PyTorch vs TensorFlow
| Feature | PyTorch | TensorFlow |
|---|---|---|
| Computation Graph | Dynamic (Define-by-Run) | Static (Define-and-Run) *Dynamic available in TF2.0+ |
| Learning Curve | Intuitive, Python-like | Somewhat complex (especially TF1.x) |
| Debugging | Possible with standard Python debugger | Somewhat difficult (TF1.x), improved in TF2.0 |
| Research Adoption | Very high (mainstream for paper implementations) | Moderate |
| Production | Deployable with TorchServe | Strong with TensorFlow Serving |
| Mobile Support | PyTorch Mobile | TensorFlow Lite (mature) |
💡 Which Should You Choose?
PyTorch is popular for research and prototyping. On the other hand, TensorFlow is a strong choice for large-scale production environments or when existing TensorFlow infrastructure is available. Learning both allows you to use the optimal tool for each situation.

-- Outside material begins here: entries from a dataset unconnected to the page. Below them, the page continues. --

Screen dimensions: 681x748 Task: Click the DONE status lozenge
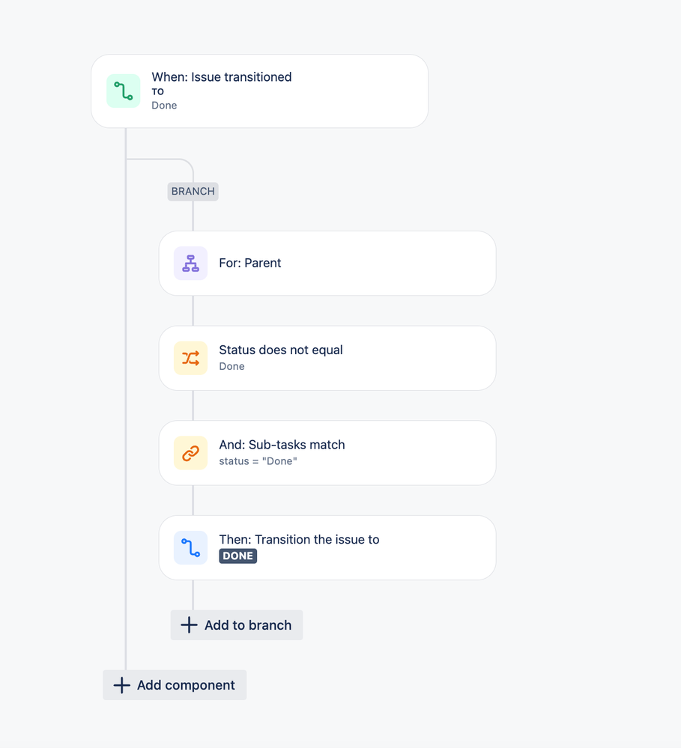point(237,556)
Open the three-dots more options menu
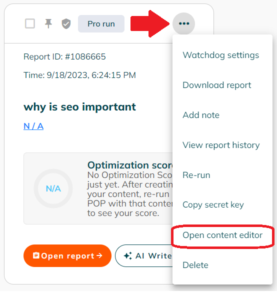 point(184,24)
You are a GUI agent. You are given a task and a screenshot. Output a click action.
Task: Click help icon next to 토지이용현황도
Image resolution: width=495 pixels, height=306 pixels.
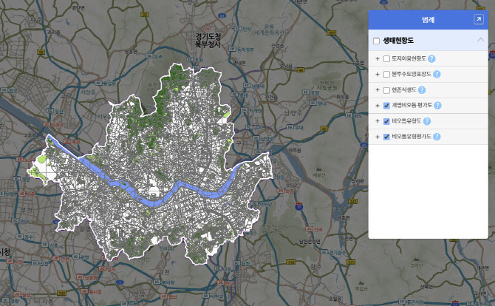tap(431, 58)
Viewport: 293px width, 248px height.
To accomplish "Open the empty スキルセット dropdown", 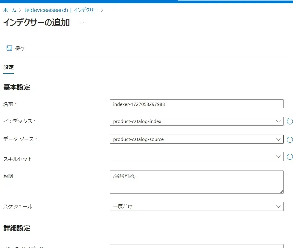I will 196,156.
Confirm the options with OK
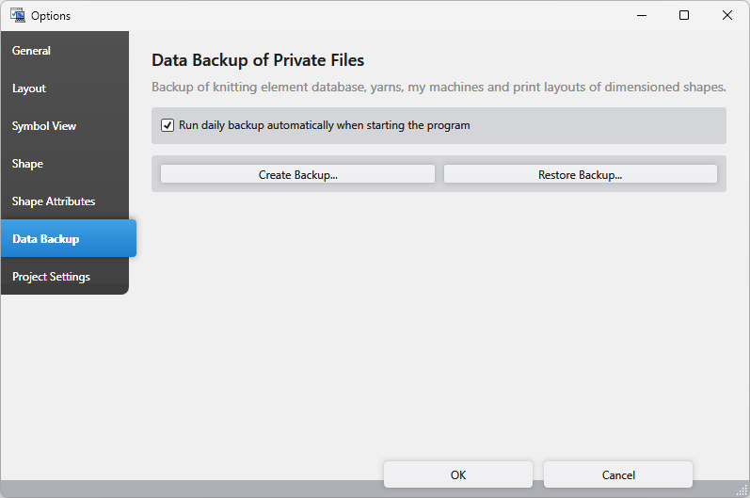The image size is (750, 498). [458, 474]
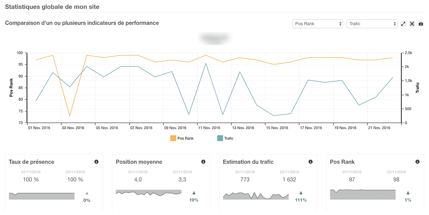Toggle the Trafic series in legend

[229, 138]
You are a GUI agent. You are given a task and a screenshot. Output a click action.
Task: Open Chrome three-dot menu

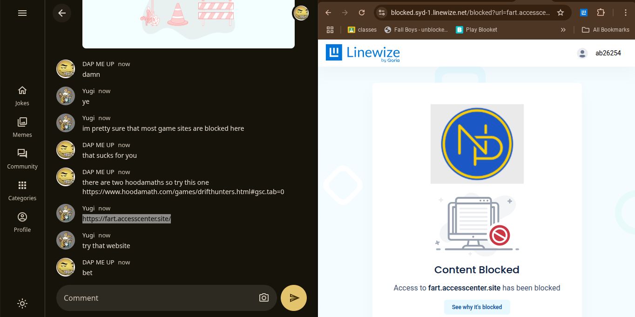pyautogui.click(x=626, y=13)
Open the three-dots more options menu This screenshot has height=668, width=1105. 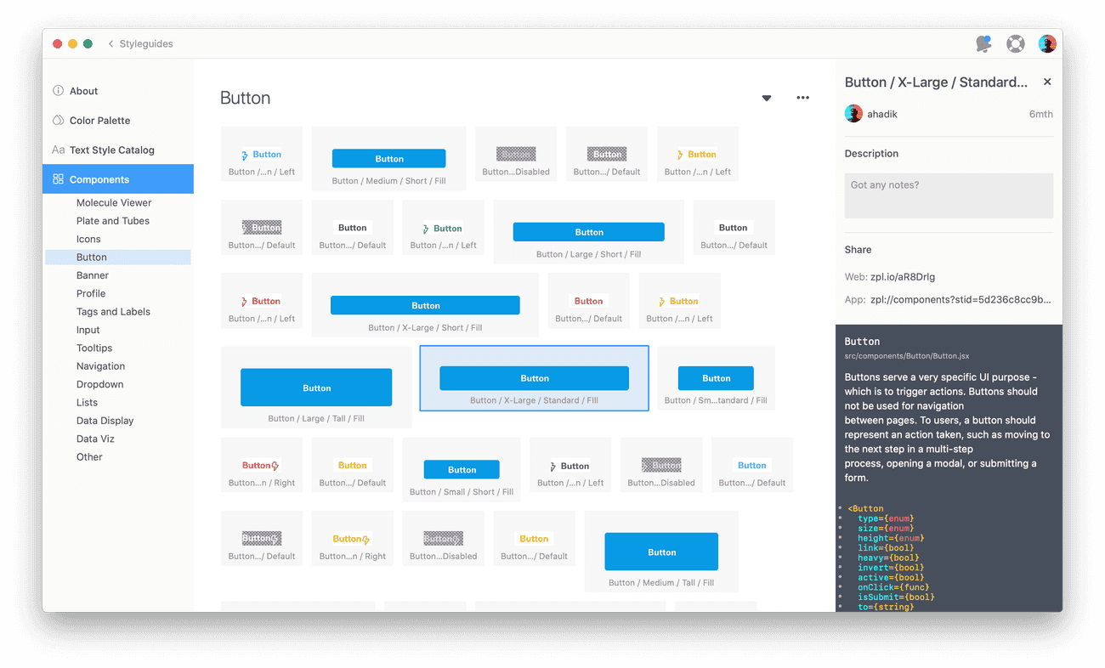click(x=802, y=98)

2. Installation and Environment Setup
Method 1: Installation via pip (Recommended)
# CPU version
pip install torch torchvision torchaudio
# GPU version (for CUDA 11.8)
pip install torch torchvision torchaudio --index-url https://download.pytorch.org/whl/cu118
# GPU version (for CUDA 12.1)
pip install torch torchvision torchaudio --index-url https://download.pytorch.org/whl/cu121
Method 2: Installation via conda
# CPU version
conda install pytorch torchvision torchaudio -c pytorch
# GPU version (for CUDA 11.8)
conda install pytorch torchvision torchaudio pytorch-cuda=11.8 -c pytorch -c nvidia
Method 3: Google Colab (No environment setup required)
Using Google Colab, you can use PyTorch with just a browser. GPU is also available for free.
import torch
print(torch.__version__)
print("CUDA available:", torch.cuda.is_available())
Installation Verification
Let's verify that PyTorch is correctly installed with the following code:
import torch
# PyTorch version
print(f"PyTorch version: {torch.__version__}")
# Check if CUDA (GPU) is available
print(f"CUDA available: {torch.cuda.is_available()}")
# CUDA version
if torch.cuda.is_available():
print(f"CUDA version: {torch.version.cuda}")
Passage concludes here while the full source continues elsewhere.